Anche sulla scorta di questi passi la Chiesa si è molte volte pronunciata sulla possibilità di affermare Dio con la ragione. Per esempio nell’enciclica Fides et Ratio (§ 24, 36 e 53),
dove, inoltre, Giovanni Paolo II ha criticato (al § 55) i 'pericolosi ripiegamenti sul fideismo, che non riconosce l’importanza della conoscenza razionale e del discorso filosofico per l’intelligenza della fede, anzi per la stessa possibilità di credere in Dio'. Ma potremmo citare anche molti interventi di Benedetto XVI. Similmente, il cardinal Bagnasco ha rimarcato al Convegno che «purtroppo […] sentimentalismo ed emotivismo […] finiscono per avallare l’opinione diffusa che religione e ragione appartengano a due mondi, se non contrapposti, quantomeno incomunicabili».
Per contro, la filosofia può recare alla fede almeno due preziosissimi contributi.
Anzitutto, le prove filosofiche dell’esistenza di Dio possono essere proposte a chi non è già cristiano, possono condurre l’ateo a convincersi dell’esistenza di Dio e possono inoltre portare il non cristiano sulla soglia della fede nel Dio cristiano.
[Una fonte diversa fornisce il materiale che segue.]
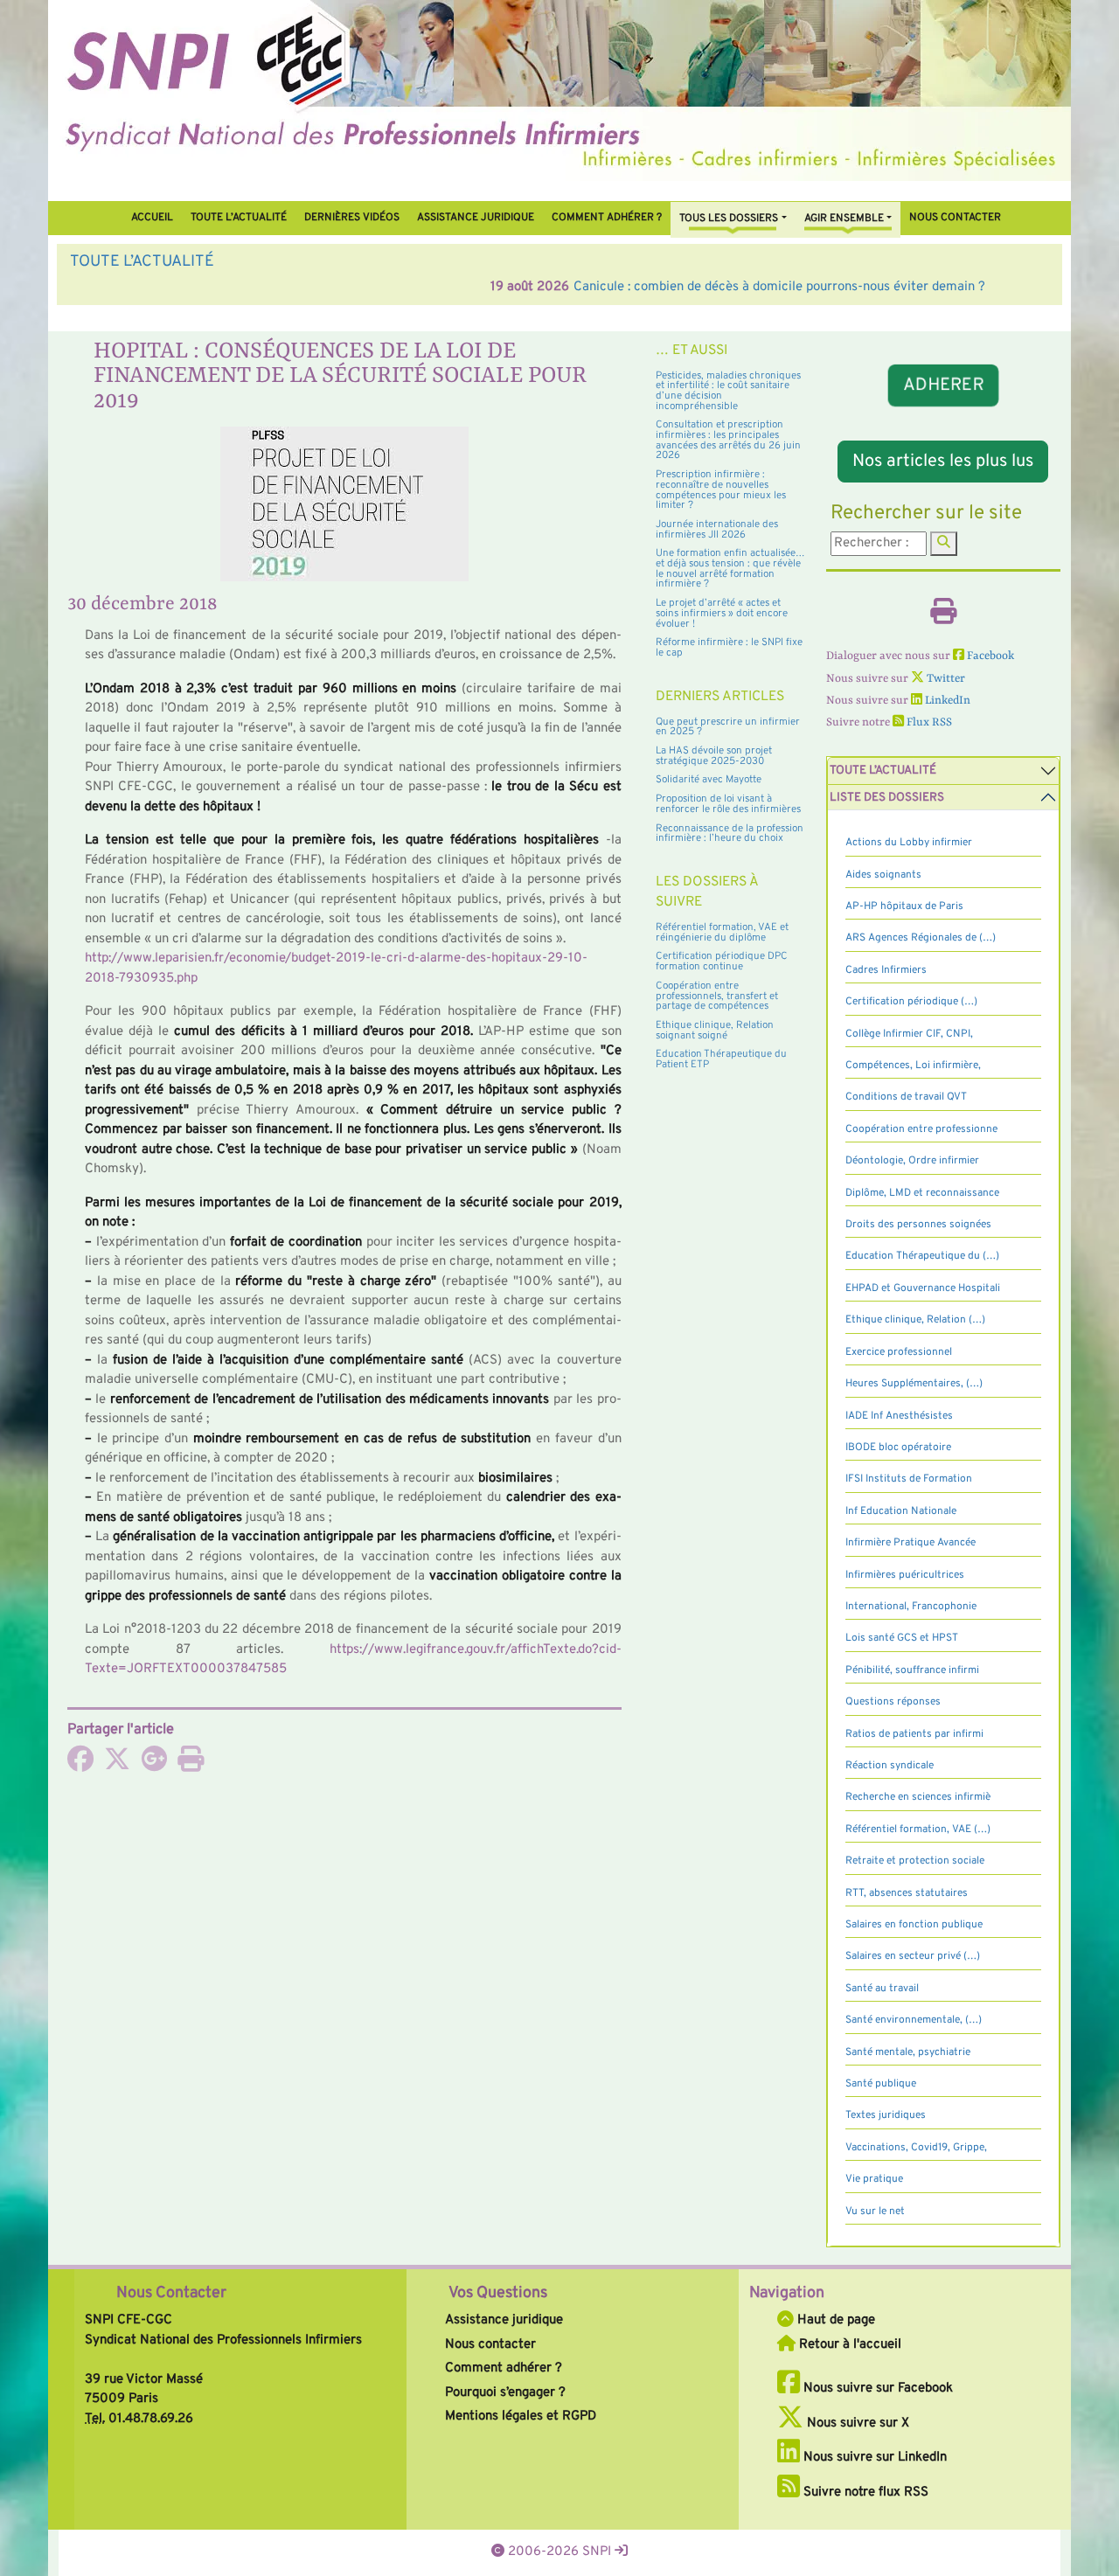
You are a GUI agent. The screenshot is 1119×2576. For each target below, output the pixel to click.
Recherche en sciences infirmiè (917, 1797)
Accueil (152, 218)
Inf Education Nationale (900, 1511)
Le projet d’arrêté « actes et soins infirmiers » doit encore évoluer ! (722, 613)
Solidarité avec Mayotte (708, 780)
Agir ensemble (844, 219)
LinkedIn (946, 700)
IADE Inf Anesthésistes (899, 1416)
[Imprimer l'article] (190, 1765)
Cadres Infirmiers (886, 970)
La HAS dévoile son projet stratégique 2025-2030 (714, 756)
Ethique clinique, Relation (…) (915, 1320)
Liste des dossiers (887, 797)
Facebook (989, 656)
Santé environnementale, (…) (913, 2020)
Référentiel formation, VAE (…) (917, 1830)
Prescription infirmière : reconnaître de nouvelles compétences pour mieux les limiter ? (721, 490)
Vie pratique (874, 2179)
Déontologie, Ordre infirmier (912, 1161)
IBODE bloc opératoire (898, 1448)
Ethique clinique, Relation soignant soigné (715, 1030)
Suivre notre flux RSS (864, 2492)
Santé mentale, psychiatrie (907, 2052)
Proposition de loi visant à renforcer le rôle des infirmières (728, 804)
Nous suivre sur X (856, 2423)
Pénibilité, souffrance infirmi (912, 1670)
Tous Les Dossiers (728, 219)
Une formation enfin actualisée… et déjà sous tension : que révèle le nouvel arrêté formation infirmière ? (730, 568)
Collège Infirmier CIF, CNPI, (909, 1034)
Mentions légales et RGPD (520, 2416)
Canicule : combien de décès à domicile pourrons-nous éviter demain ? (359, 287)
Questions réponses (893, 1702)
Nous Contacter (171, 2293)
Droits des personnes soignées (918, 1225)
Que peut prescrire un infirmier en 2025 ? (728, 727)
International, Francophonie (911, 1607)
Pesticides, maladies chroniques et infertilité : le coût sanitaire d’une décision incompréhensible (728, 391)
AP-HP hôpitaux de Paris (904, 906)
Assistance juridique (475, 218)
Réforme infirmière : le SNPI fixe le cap (729, 647)
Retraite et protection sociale (914, 1861)
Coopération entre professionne (921, 1129)
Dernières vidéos (352, 218)
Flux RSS (928, 722)
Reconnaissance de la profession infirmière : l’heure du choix (729, 834)
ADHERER (943, 386)
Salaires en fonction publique (914, 1925)
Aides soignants (883, 875)
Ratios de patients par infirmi (914, 1734)
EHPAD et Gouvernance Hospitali (922, 1288)
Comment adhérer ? (503, 2368)
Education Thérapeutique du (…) (922, 1256)
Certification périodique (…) (911, 1002)
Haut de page (834, 2320)
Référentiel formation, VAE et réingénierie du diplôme (722, 932)
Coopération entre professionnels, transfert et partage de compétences (717, 996)
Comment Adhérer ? (607, 218)
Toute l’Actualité (239, 218)
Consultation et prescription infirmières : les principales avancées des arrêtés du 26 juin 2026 (728, 440)
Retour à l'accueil (848, 2344)
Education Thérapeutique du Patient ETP (721, 1059)
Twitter (944, 678)
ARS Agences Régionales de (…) (920, 938)
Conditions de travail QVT (906, 1097)
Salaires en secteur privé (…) (912, 1956)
In effetti, i cristiani diventano tali sia perché ricevono la fede direttamente da Dio o da qualche persona che inoltre la testimonia, sia anche, a volte, perché vengono convinti da dei ragionamenti. Per esempio, s. Agostino si è convertito grazie a s. Ambrogio ed alla lettura dei discorsi dei filosofi neoplatonici, s. Edith Stein è arrivata al cristianesimo leggendo s. Teresa e grazie alla filosofia di s. Tommaso, e Janne Haaland Matlary – già viceministro norvegese, che era agnostica (ed in certi periodi atea) - è arrivata al cattolicesimo proprio grazie alla filosofia.
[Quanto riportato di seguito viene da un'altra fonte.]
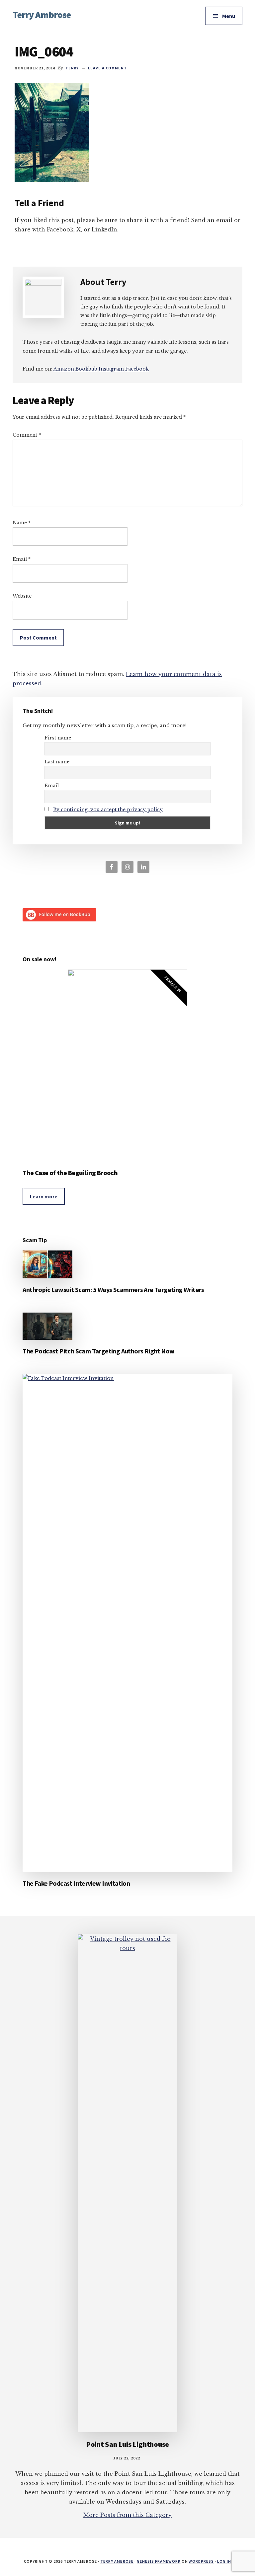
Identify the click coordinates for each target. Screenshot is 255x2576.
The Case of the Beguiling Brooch (70, 1172)
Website (22, 596)
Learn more (43, 1196)
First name (57, 738)
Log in (224, 2561)
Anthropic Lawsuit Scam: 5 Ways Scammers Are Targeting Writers (113, 1289)
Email (22, 559)
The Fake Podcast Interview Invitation (76, 1883)
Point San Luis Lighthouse (127, 2444)
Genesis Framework (158, 2561)
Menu (228, 16)
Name (22, 523)
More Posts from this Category (127, 2515)
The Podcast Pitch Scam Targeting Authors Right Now (98, 1351)
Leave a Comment (107, 67)
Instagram (111, 369)
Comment (27, 435)
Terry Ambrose (42, 15)
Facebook (137, 369)
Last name (56, 762)
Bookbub (86, 369)
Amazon (63, 369)
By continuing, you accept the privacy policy (108, 810)
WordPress (201, 2561)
Inoltre, la filosofia può soccorrere anche chi è già credente: anche i più grandi santi hanno attraversato periodi in cui nessun sentimento interiore confermava loro l’esistenza di Dio, come è avvenuto a Madre Teresa di Calcutta. È la «notte dello spirito», per usare l’espressione di s. Giovanni della Croce. In simili momenti, la filosofia, che può dimostrare l’esistenza di Dio e anche alcuni aspetti della sua natura (onnipotenza, sapienza, giustizia, provvidenza, ecc.), può aiutarci a rimanere convinti che Dio esiste, a riconoscerlo anche quando si addensa il buio.